Provided passage:
The market serves as a popular location for local residents to buy goods and produce, as well as culinary treats and unique merchandise. At the same time, it is also listed along with such historic Philadelphia tourist destinations as Independence Hall and the Liberty Bell. CEO and general manager Annie Allman extols the market as the place "where tourists come to see Philadelphians in their natural habitat."

The market is adjacent to two Marriott Hotels, a Hilton Garden Inn, the Pennsylvania Convention Center, SEPTA's Jefferson Station, Chinatown, Philadelphia, and another Philadelphia landmark, the Fashion District Philadelphia shopping mall.

As addressed in the Reading Terminal Market's official mission statement, the current organization wants:
- To preserve the architectural and historical character, and function, of the Reading Terminal Market as an urban farmers' market.
- To provide a wide variety of produce, meat, fish, bakery and dairy products, and other raw and prepared food, brought to a public market in the center of the city by farmers, growers, producers and chefs;
- To maintain an environment that recognizes and celebrates the diversity of our citizens and fosters their interaction;
- To strengthen the historic link and mutual dependency of our rural and urban communities; and,
- To achieve this, while preserving the financial viability and achieving self-sufficiency for the Market.

These values illustrate the current goals that the Market community strives for as a collective of service providers.

The present day market has also continued to evolve in terms of the types of merchants that have their businesses in the market; it has shifted from being a place with only produce, delis and fish counters to a more dynamic merchant selection. In addition to longstanding vendors such as Bassett’s Ice Cream—which first signed a lease at Reading Terminal Market in 1893—the market has innovated in recent years, introducing new types of vendors and experimenting with pop-up food carts. In addition to mainstays such as butchers and fishmongers, the market is home to the non-profit Fair Food Philly’s market stand, a gourmet corn-dog vendor, a winery, and a beer hall. Day-carts—which have typically housed the wares of souvenir sellers and arts and crafts vendors—now may sell foods and beverages. One of the newest vendors to operate a day-cart is a craft distiller of spirits.

Besides the up-and-coming vendors that have made themselves a part of Reading Terminal Market, a variety of events have come out of the continued development of the market. Some of these events include a "beer-tasting extravaganza", “Breaking Bread, Breaking Barriers: Food as a Bridge to Cultural Understanding” series and a community gathering benefiting local Syrian refugees who are getting to know their neighborhood.

== References in popular culture ==
Philbert the pig, a sculpture by Eric Berg, is the Market's mascot and donations made to this 'piggy bank' go to support healthy eating programs at The Food Trust.

The market has been a filming location for several major motion pictures including Trading Places and National Treasure. More specifically, one of the market's stands, Tommy DiNic's Beef and Pork, was featured on the Travel Channel show Man v. Food as well as Adam Richman's Best Sandwich in America. Mueller Chocolate Co. was featured on Guilty Pleasures on the Food Network, as well as on Bizarre Foods with Andrew Zimmern.

Recorded data:

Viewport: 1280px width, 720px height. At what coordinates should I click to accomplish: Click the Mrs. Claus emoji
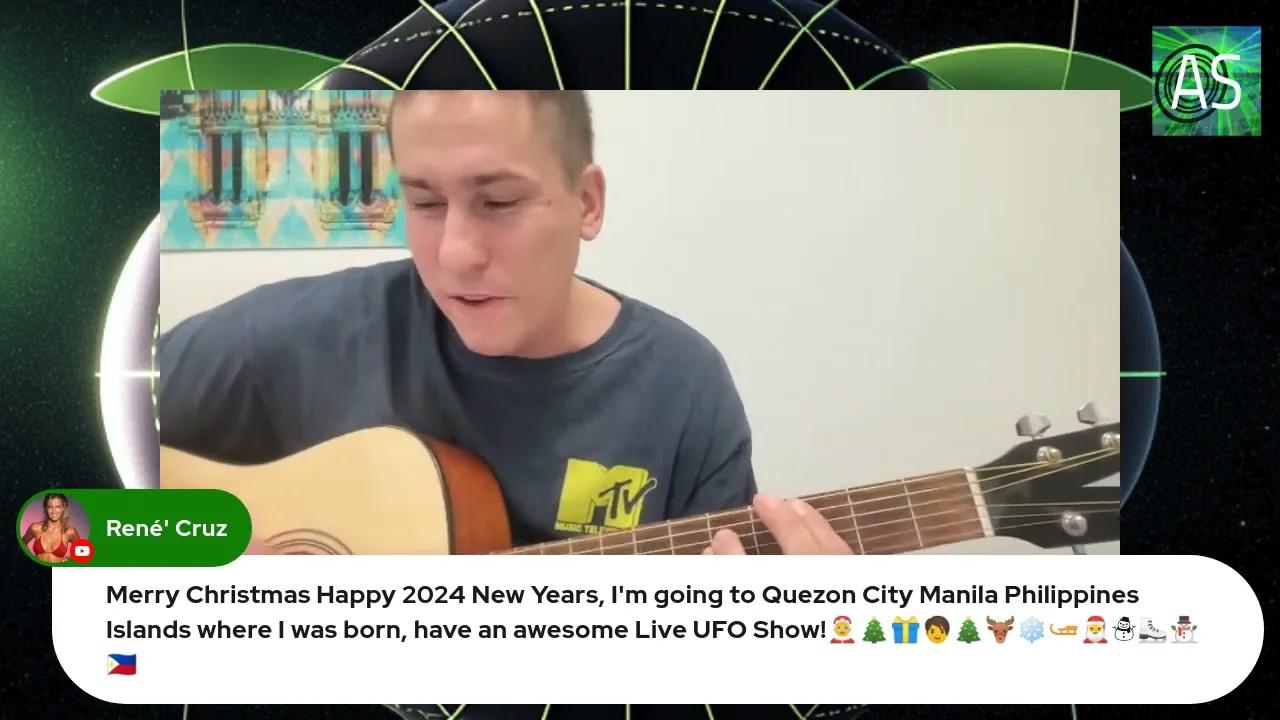point(843,631)
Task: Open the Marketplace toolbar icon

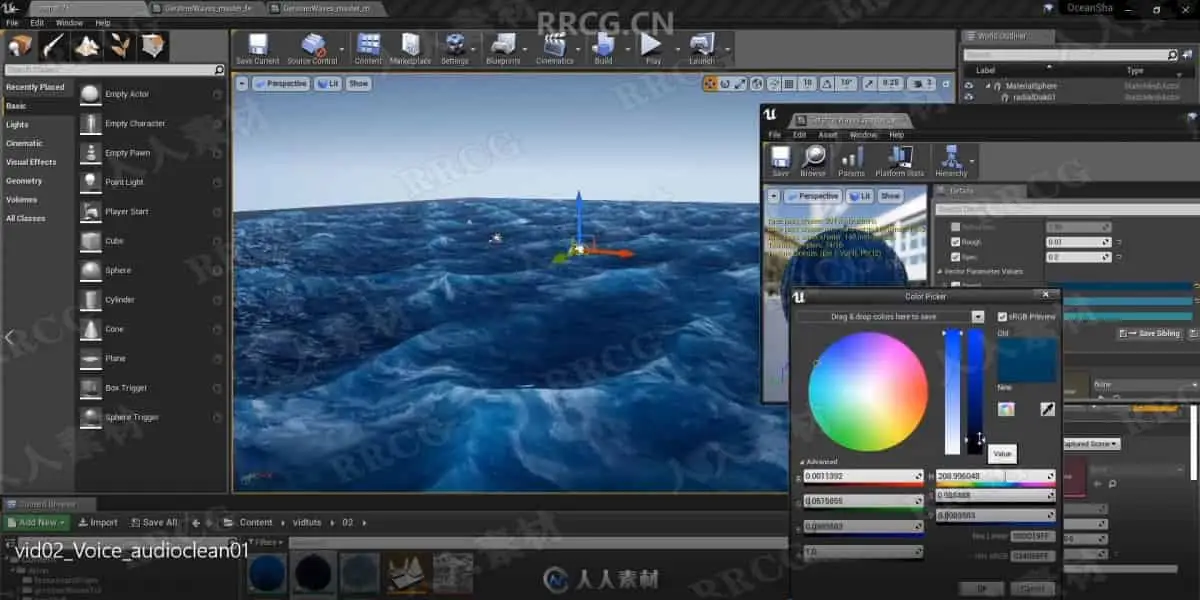Action: pos(410,48)
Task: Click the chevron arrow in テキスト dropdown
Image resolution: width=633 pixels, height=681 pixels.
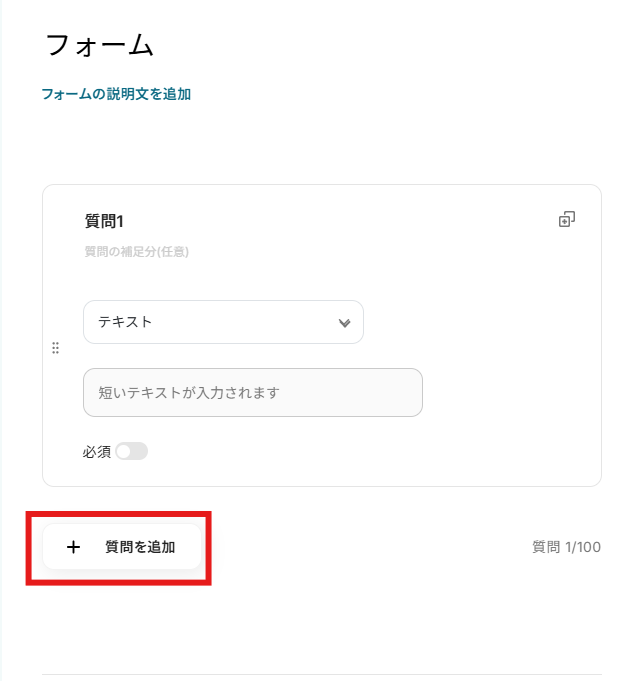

Task requirements:
a: According to the Reading Terminal Market passage, in what year did Bassett's Ice Cream first sign a lease at the market?
b: Which television shows does the Reading Terminal Market passage say featured vendors from the market?
c: Reproduce the part of the Reading Terminal Market passage that opens with the words containing "As addressed in" and closes with "for the Market.".
The records come from a separate source.

Written answers:
a: 1893

b:
- Man v. Food
- Adam Richman's Best Sandwich in America
- Guilty Pleasures
- Bizarre Foods with Andrew Zimmern

c:
As addressed in the Reading Terminal Market's official mission statement, the current organization wants:
- To preserve the architectural and historical character, and function, of the Reading Terminal Market as an urban farmers' market.
- To provide a wide variety of produce, meat, fish, bakery and dairy products, and other raw and prepared food, brought to a public market in the center of the city by farmers, growers, producers and chefs;
- To maintain an environment that recognizes and celebrates the diversity of our citizens and fosters their interaction;
- To strengthen the historic link and mutual dependency of our rural and urban communities; and,
- To achieve this, while preserving the financial viability and achieving self-sufficiency for the Market.